Dr. Porsuk şunları söyledi: “Hipertansiyon; kan basıncı değeri 140 /90mmHg nin üzerinde ve tedavi alıyor olmak veya en az iki kere doktoru tarafından yüksek kan basıncının tespit edilmiş olması olarak tanımlanmıştır. Bu durum diğer risk faktörleri olduğunda örneğin, şeker hastalığı ve diğer hastalıkların birlikteliği ile farklı düzeylerde de değerlendirilebilir. Beyin damar hastalıklarından ölüm ve sakat kalma oranlarını azaltmanın en ideal yolu bu hastalıkların risk faktörlerinin azaltılması için koruyucu önlemlerin alınmasıdır. Bu risk faktörlerinin başında hipertansiyon gelmektedir ve hipertansiyon diğer risk faktörleri ile sıkı bir ilişki içindedir. Bu nedenle hipertansiyonun önlenmesi ve tedavisinde diğer kardiyovasküler risk faktörlerinin de mutlaka önlenmesi ve giderilmesi gerekir.

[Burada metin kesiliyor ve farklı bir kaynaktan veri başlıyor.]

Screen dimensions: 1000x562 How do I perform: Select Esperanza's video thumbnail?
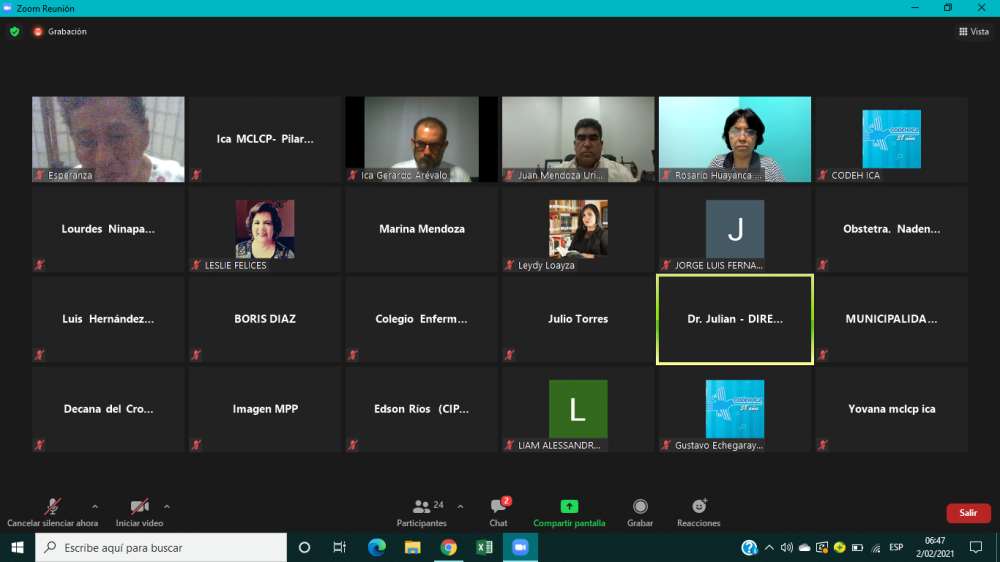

Hipertansiyona neden olan faktörler yaş, etnik özellikler, aile öyküsü ve genetik faktörler, düşük eğitim seviyesi ve sosyoekonomik durum, kilo fazlalığı, yetersiz fiziksel aktivite, sigara, psikososyal stres faktörleri, uyku apnesi, beslenmeye bağlı faktörler (yağ ve tuz oranı yüksek) ve aşırı alkol alımıdır. Diyet ve yaşam tarzı değişikliği ile hipertansiyonun önlenebileceği ortaya konmuştur. Bireyin ve dolayısı ile toplumun yaşam tarzında eğitim ve çevresel düzenlemeler ile yapılacak değişiklikler ile bu risk faktörlerinin büyük ölçüde önlenebildiği ve dolayısı ile beyin damar hastalıklarının önlenebildiği gösterilmiştir. Yeterli koruyucu önlem alınamaz ise hipertansiyon, bu risk faktörlerinin başında gelmeye devam edebilecektir”
“Hipertansiyonu önlemede tuz kullanımının azaltılmasına yönelik çabalar ve tüketilen gıdaların içerdikleri tuz oranları konusunda doğru bir bilgilendirme sağlanması büyük önem taşıdığını belirten Dr. Porsuk “Tuzun temel içeriğini oluşturan sodyumun özellikle hazır gıdalarda ve uzun süre korunması gereken paketlenmiş gıdalarda, soslarda yer aldığına dikkat çekilmektedir. Tuz kullanımının kısıtlanması konusunda alışkanlığın çocukluk çağından başlayarak yerleştirilmesi gerekmekte ve bu konuda aileler ve okullar gereken sorumluluğu almalıdır” dedi.